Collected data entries
══════════

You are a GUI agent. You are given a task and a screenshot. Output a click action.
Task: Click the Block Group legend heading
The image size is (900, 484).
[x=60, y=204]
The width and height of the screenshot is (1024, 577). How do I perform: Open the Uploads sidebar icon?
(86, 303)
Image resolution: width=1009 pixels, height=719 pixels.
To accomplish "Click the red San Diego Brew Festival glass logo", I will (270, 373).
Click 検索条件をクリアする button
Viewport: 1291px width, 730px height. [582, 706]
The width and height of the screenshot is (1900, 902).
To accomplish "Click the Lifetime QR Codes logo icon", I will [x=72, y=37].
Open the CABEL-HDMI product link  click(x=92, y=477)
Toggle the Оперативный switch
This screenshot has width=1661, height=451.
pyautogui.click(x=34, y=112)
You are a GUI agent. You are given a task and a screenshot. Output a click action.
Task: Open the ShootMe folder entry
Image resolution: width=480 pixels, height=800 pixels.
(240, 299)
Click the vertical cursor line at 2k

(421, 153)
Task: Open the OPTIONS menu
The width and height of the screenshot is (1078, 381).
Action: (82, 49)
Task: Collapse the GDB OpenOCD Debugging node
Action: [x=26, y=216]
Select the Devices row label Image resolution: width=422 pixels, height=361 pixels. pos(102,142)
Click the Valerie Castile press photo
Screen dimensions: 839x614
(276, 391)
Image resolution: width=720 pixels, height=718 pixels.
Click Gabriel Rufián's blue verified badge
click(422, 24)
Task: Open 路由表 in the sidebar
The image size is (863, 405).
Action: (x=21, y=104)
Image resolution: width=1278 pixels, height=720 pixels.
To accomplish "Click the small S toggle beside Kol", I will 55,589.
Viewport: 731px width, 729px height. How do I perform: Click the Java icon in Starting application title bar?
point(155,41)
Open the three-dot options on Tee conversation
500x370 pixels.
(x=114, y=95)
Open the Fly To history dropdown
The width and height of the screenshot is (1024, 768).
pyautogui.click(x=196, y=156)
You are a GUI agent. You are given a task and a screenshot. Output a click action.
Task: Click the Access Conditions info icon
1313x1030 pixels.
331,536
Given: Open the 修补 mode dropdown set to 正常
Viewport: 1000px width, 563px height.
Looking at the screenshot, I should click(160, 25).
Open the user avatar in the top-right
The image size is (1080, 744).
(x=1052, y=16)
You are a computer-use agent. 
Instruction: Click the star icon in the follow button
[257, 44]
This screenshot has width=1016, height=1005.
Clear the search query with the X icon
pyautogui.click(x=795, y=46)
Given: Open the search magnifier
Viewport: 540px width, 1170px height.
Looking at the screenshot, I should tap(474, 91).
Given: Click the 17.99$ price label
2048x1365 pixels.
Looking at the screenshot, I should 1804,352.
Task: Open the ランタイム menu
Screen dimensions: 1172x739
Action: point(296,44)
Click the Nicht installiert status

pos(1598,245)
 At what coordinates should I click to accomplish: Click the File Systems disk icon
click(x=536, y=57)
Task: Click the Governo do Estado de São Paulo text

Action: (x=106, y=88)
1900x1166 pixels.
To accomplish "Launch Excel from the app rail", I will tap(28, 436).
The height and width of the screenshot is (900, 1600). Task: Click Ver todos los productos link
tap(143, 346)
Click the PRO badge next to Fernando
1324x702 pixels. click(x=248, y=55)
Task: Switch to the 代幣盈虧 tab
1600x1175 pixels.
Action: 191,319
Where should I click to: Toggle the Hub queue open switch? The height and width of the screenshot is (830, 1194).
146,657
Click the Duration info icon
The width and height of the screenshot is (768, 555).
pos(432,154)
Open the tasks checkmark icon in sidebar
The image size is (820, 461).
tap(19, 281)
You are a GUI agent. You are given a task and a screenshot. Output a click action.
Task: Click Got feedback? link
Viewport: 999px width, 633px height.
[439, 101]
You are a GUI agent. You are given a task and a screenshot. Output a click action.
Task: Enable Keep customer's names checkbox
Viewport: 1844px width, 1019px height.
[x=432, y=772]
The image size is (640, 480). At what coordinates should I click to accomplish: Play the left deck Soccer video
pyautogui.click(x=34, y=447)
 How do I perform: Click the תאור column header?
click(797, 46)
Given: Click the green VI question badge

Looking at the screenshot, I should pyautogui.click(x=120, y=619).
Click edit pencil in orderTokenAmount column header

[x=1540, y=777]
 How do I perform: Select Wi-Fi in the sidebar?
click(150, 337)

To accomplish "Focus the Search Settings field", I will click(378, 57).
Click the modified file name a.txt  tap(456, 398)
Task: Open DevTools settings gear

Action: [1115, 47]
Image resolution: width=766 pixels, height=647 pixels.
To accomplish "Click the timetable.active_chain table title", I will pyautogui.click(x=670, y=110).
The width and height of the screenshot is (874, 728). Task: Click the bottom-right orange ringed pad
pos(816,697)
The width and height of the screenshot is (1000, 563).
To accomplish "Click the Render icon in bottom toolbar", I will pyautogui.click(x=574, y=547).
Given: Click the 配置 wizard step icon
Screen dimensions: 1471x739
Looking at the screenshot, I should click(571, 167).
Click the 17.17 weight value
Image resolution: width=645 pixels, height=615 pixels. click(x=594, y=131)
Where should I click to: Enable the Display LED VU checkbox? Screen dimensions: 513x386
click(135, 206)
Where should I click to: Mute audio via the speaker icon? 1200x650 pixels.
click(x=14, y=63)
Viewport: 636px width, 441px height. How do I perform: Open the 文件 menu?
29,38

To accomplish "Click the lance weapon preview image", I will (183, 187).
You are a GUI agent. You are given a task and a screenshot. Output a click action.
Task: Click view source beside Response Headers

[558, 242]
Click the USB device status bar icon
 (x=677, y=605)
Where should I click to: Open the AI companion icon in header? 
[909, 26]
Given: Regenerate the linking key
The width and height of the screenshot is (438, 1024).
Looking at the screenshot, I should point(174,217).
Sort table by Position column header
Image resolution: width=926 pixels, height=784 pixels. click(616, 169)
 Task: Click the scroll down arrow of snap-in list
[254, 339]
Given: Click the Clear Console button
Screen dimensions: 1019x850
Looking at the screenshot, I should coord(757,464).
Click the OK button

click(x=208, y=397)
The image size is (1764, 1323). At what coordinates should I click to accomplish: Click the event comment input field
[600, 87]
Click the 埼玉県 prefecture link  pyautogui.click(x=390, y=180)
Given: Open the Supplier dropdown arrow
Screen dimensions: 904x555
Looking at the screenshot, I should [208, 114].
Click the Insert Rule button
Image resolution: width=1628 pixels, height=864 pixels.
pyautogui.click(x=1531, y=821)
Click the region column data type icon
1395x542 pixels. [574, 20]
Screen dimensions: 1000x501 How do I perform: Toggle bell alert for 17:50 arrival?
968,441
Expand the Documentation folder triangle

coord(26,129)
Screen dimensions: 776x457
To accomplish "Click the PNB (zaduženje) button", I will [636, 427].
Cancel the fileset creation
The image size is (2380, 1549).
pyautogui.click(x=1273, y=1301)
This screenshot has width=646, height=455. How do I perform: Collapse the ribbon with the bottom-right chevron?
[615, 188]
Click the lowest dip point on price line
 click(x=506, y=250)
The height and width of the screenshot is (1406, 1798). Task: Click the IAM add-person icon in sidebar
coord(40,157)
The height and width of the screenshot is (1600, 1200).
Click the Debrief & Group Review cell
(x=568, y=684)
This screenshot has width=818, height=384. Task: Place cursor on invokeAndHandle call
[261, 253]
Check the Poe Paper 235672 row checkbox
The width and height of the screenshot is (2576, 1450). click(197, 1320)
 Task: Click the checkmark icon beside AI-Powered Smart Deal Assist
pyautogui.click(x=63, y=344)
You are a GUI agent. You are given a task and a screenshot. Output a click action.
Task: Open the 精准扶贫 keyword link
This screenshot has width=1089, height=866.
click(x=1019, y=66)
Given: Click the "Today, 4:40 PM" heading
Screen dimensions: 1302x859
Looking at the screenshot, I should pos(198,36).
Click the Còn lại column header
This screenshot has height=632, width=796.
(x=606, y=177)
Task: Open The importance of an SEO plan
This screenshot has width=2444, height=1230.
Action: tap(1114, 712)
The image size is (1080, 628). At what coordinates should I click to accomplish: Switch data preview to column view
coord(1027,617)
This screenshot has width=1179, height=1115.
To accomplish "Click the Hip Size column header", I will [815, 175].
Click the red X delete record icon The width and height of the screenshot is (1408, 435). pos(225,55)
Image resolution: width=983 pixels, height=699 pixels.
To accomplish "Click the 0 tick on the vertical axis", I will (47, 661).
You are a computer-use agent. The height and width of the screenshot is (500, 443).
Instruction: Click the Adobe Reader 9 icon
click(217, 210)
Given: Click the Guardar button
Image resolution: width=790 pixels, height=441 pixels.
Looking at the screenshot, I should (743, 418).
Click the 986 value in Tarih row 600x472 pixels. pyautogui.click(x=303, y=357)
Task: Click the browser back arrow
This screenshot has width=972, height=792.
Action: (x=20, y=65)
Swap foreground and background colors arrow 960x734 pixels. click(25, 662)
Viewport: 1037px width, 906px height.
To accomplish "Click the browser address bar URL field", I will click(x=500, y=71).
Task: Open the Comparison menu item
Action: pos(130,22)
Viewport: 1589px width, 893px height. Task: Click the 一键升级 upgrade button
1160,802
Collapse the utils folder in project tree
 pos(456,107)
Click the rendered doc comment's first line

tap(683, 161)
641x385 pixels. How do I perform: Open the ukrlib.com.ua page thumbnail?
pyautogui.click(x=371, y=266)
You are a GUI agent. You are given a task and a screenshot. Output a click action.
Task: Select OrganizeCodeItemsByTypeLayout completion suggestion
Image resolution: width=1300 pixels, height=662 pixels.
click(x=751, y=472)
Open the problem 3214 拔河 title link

══════════

Task item
Filter the records for lines containing the word "info" and copy each one.

Exercise output
Task: Click the Access Conditions info icon
Click the Duration info icon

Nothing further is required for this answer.